> TASK: The answer must consist solely of the line containing "You are a computer-use agent. 1227x980" and every line after it in the records below, through the last, each reproduced exactly.

___ INFORMATION PROVIDED

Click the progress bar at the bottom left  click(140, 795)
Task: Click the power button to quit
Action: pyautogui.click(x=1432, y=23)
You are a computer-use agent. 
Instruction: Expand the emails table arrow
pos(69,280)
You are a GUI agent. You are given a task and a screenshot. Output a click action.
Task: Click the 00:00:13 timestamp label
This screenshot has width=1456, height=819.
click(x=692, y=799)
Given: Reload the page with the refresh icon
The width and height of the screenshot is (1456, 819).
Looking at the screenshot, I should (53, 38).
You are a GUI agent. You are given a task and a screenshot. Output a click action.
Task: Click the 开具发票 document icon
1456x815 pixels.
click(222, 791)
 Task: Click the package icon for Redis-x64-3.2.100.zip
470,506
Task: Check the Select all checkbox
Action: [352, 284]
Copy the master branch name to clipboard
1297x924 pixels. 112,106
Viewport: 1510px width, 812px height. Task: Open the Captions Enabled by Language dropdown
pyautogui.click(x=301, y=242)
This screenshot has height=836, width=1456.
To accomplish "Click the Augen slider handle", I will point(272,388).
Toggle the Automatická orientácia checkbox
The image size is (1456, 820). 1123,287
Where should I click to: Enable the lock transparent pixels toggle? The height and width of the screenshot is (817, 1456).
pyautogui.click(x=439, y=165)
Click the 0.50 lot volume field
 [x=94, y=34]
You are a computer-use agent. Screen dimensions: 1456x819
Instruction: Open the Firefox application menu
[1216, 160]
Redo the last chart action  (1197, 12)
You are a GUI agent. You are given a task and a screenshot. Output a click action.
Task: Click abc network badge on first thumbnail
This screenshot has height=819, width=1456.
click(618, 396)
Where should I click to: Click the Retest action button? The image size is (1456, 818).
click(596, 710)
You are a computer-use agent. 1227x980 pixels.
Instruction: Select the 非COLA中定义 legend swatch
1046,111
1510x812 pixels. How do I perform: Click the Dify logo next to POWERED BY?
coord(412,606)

______

> THE ANSWER:
You are a computer-use agent. 1227x980 pixels.
Instruction: Select the 非COLA中定义 legend swatch
1046,111
1510x812 pixels. How do I perform: Click the Dify logo next to POWERED BY?
coord(412,606)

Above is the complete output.